*** Opening of Material for this task ***
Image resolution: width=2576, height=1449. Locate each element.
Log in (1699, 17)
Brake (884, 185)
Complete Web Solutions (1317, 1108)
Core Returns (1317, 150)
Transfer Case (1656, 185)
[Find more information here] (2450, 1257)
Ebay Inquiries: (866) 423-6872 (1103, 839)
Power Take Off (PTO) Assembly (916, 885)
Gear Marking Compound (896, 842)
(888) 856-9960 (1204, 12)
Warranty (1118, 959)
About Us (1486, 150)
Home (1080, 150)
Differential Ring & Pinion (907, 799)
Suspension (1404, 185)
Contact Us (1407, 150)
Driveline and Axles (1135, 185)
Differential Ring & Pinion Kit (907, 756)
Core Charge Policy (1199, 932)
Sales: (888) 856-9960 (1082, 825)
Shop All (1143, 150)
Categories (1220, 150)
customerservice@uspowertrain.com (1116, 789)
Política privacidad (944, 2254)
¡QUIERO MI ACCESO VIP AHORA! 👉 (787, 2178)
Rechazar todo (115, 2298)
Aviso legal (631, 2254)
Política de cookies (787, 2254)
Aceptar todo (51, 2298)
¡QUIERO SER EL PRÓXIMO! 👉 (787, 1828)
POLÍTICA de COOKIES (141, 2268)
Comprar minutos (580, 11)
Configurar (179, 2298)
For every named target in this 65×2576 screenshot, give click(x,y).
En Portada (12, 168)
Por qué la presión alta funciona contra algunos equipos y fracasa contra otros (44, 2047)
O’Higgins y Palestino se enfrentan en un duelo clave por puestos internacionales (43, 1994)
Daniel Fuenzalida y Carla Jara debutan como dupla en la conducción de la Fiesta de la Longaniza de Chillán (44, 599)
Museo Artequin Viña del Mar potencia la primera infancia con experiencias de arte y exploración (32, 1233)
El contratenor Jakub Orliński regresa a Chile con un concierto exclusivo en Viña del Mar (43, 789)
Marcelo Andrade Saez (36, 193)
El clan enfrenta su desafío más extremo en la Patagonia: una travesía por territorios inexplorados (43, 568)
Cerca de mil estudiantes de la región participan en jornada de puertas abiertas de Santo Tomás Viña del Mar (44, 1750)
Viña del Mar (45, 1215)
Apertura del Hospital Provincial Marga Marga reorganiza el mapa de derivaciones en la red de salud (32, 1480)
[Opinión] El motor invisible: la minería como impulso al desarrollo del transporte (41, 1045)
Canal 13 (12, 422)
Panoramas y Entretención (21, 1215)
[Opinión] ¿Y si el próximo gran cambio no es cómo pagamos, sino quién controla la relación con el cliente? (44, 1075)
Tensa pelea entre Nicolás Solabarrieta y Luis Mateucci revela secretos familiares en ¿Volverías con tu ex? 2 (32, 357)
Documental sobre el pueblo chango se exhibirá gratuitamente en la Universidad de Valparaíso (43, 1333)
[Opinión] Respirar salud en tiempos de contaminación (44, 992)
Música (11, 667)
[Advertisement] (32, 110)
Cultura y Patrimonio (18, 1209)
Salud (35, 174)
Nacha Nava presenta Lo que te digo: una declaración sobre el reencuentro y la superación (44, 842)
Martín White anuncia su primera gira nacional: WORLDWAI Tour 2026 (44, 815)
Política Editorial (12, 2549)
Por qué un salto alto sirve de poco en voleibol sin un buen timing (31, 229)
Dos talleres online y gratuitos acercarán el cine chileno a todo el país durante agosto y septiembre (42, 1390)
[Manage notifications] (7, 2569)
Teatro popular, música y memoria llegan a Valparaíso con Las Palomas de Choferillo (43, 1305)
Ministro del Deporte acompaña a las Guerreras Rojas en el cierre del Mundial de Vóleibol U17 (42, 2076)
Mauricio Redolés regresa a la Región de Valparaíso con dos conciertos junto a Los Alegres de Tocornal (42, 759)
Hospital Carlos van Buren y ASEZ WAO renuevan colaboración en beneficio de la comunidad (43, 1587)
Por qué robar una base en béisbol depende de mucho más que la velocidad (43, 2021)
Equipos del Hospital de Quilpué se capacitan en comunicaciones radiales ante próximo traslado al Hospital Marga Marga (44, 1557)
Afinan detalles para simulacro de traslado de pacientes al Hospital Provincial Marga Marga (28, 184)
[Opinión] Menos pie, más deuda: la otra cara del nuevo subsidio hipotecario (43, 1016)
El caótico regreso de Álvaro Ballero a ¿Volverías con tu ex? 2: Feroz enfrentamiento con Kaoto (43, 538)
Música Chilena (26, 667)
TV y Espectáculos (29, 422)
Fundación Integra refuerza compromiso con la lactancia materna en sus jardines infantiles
*** Close of Material for this task ***
*Activity:* Reproduce the lines above, beginning at the line with "Transfer Case (1656, 185)" and stopping after the line with "Apertura del Hospital", exactly as they are.

*Your solution:*
Transfer Case (1656, 185)
[Find more information here] (2450, 1257)
Ebay Inquiries: (866) 423-6872 (1103, 839)
Power Take Off (PTO) Assembly (916, 885)
Gear Marking Compound (896, 842)
(888) 856-9960 (1204, 12)
Warranty (1118, 959)
About Us (1486, 150)
Home (1080, 150)
Differential Ring & Pinion (907, 799)
Suspension (1404, 185)
Contact Us (1407, 150)
Driveline and Axles (1135, 185)
Differential Ring & Pinion Kit (907, 756)
Core Charge Policy (1199, 932)
Sales: (888) 856-9960 (1082, 825)
Shop All (1143, 150)
Categories (1220, 150)
customerservice@uspowertrain.com (1116, 789)
Política privacidad (944, 2254)
¡QUIERO MI ACCESO VIP AHORA! 👉 (787, 2178)
Rechazar todo (115, 2298)
Aviso legal (631, 2254)
Política de cookies (787, 2254)
Aceptar todo (51, 2298)
¡QUIERO SER EL PRÓXIMO! 👉 (787, 1828)
POLÍTICA de COOKIES (141, 2268)
Comprar minutos (580, 11)
Configurar (179, 2298)
For every named target in this 65×2576 screenshot, give click(x,y).
En Portada (12, 168)
Por qué la presión alta funciona contra algunos equipos y fracasa contra otros (44, 2047)
O’Higgins y Palestino se enfrentan en un duelo clave por puestos internacionales (43, 1994)
Daniel Fuenzalida y Carla Jara debutan como dupla en la conducción de la Fiesta de la Longaniza de Chillán (44, 599)
Museo Artequin Viña del Mar potencia la primera infancia con experiencias de arte y exploración (32, 1233)
El contratenor Jakub Orliński regresa a Chile con un concierto exclusivo en Viña del Mar (43, 789)
Marcelo Andrade Saez (36, 193)
El clan enfrenta su desafío más extremo en la Patagonia: una travesía por territorios inexplorados (43, 568)
Cerca de mil estudiantes de la región participan en jornada de puertas abiertas de Santo Tomás Viña del Mar (44, 1750)
Viña del Mar (45, 1215)
Apertura del Hospital Provincial Marga Marga reorganiza el mapa de derivaciones en la red de salud (32, 1480)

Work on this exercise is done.